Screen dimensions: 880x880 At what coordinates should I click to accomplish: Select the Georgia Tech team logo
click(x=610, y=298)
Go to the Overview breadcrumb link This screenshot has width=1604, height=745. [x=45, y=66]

---

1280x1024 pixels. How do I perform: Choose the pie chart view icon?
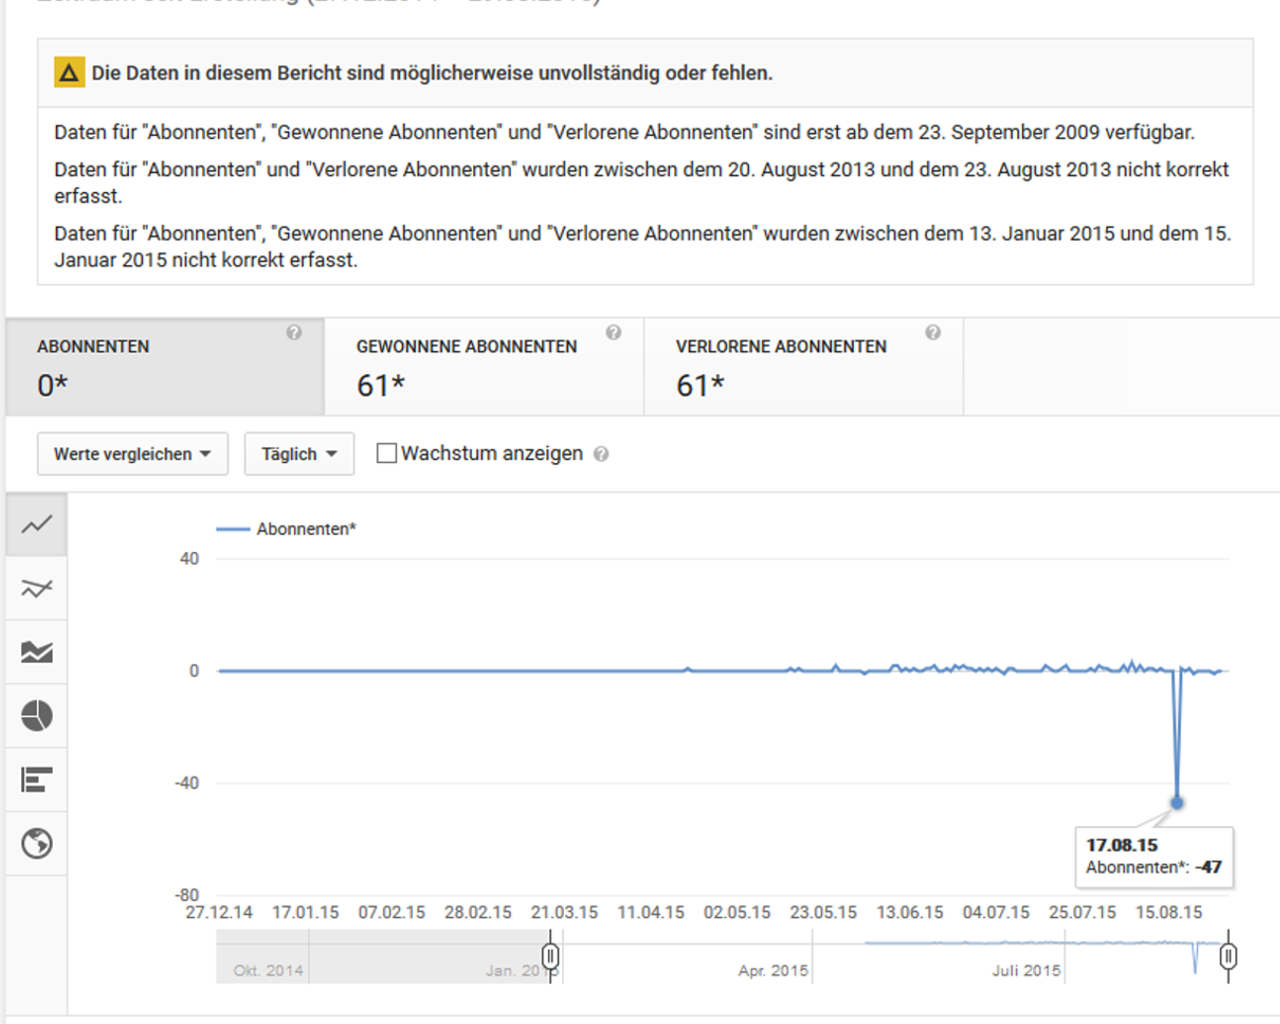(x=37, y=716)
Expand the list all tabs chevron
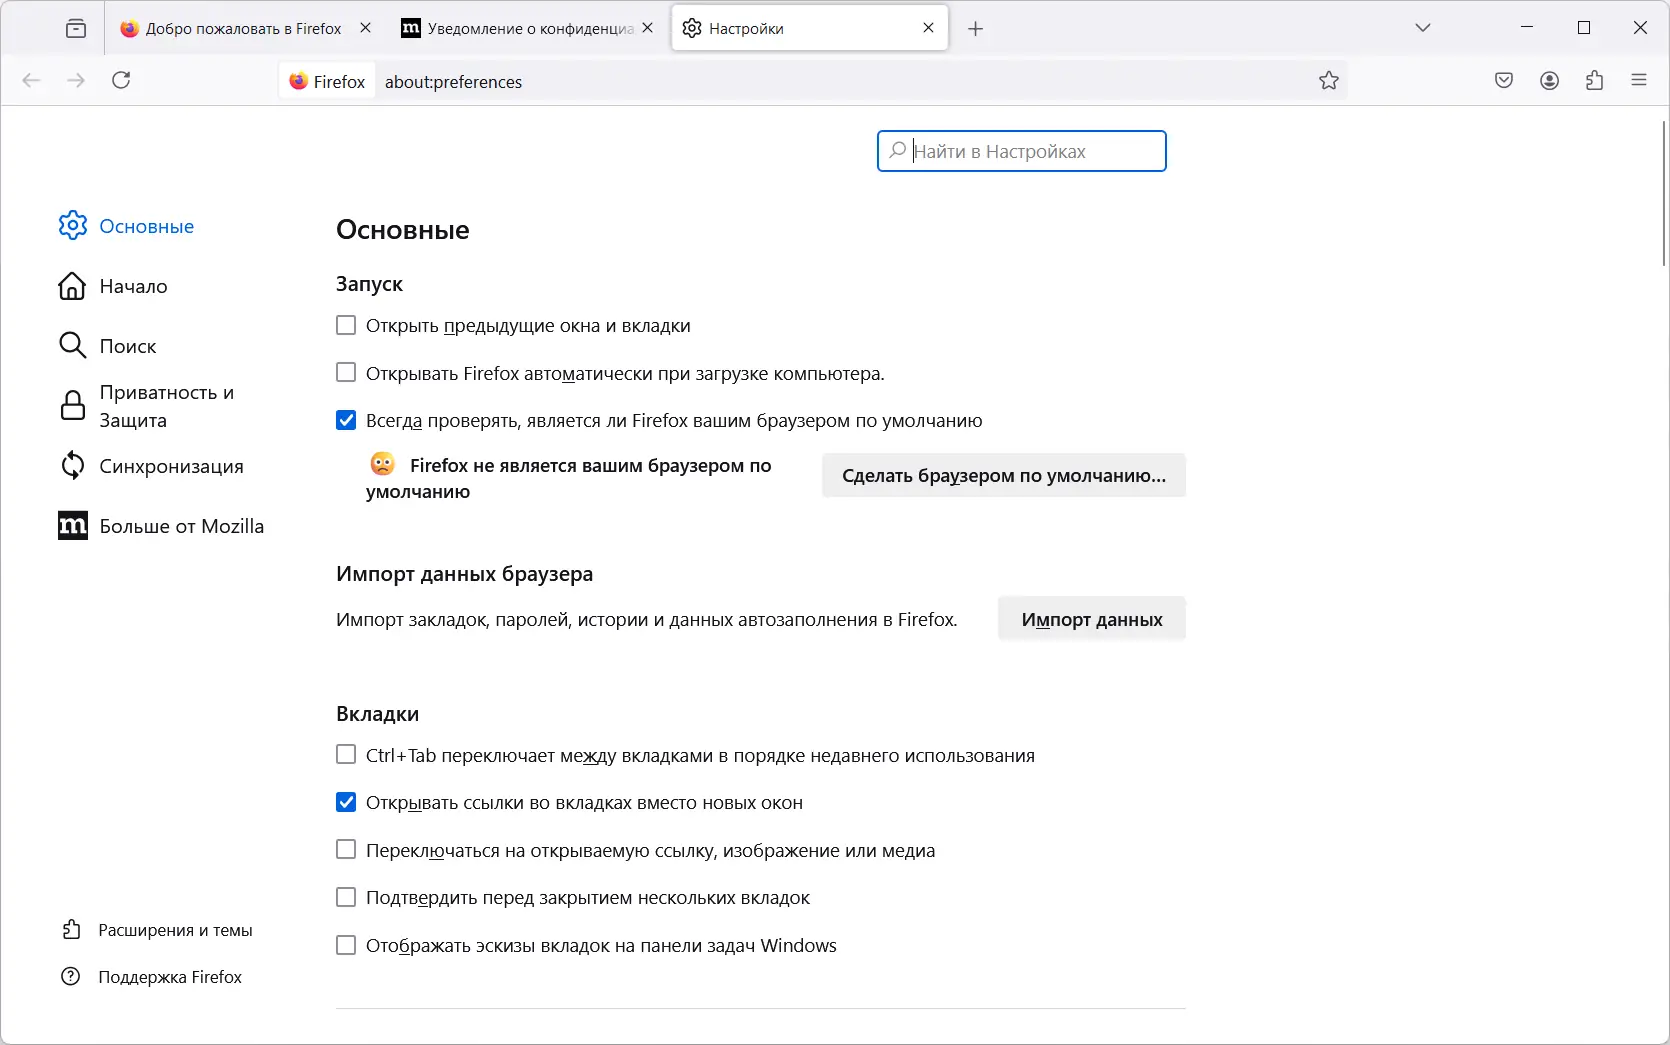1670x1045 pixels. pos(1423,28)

...

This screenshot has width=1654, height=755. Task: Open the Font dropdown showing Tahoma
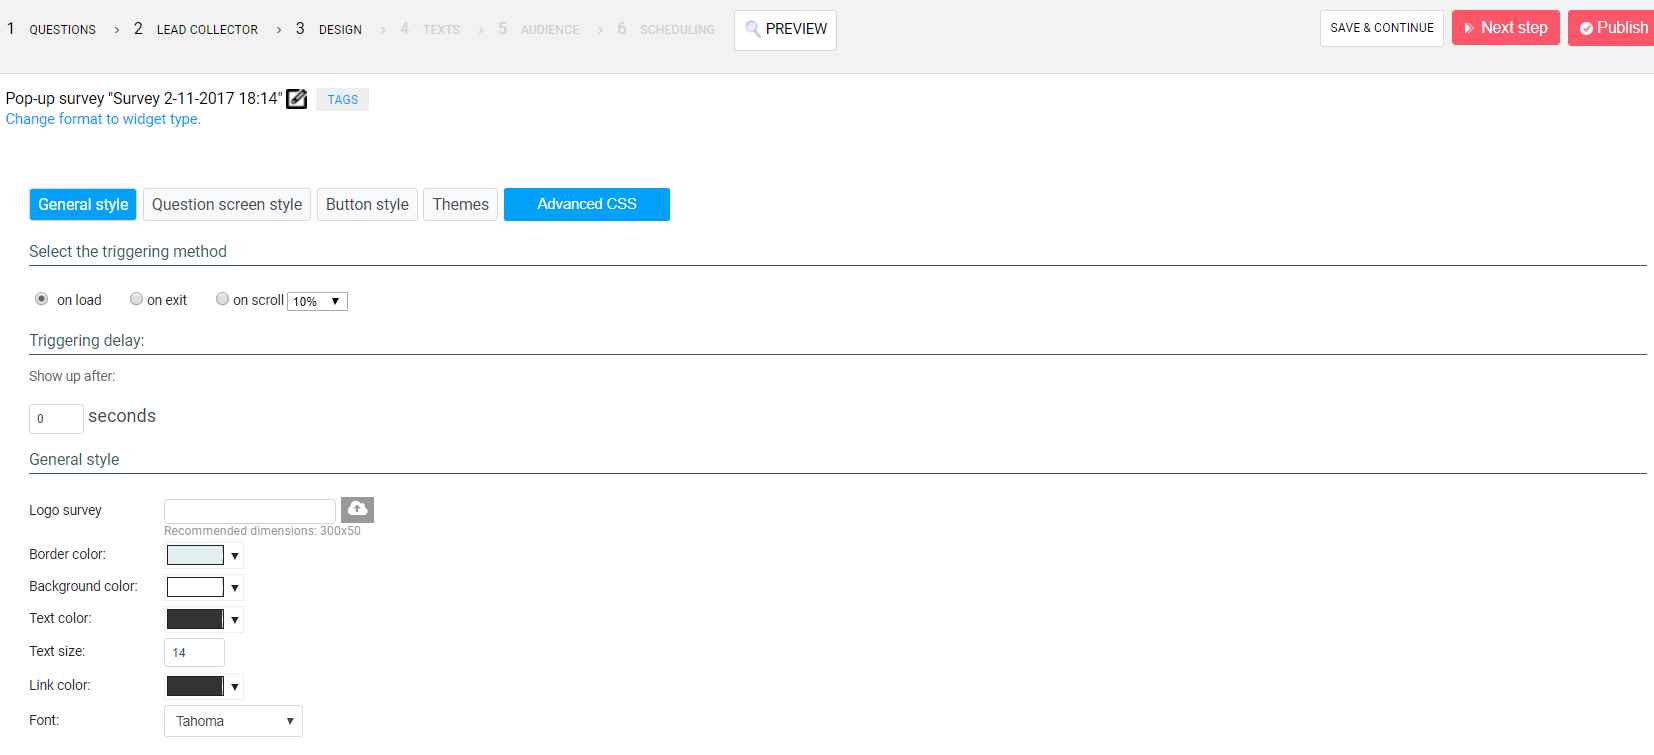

== The problem ==
Which lines in the records above hold the string "width"? Copy each of them.

== Task response ==
Go to the Overview breadcrumb link This screenshot has width=1604, height=745. [x=45, y=66]
This screenshot has width=1654, height=755. Task: Open the Font dropdown showing Tahoma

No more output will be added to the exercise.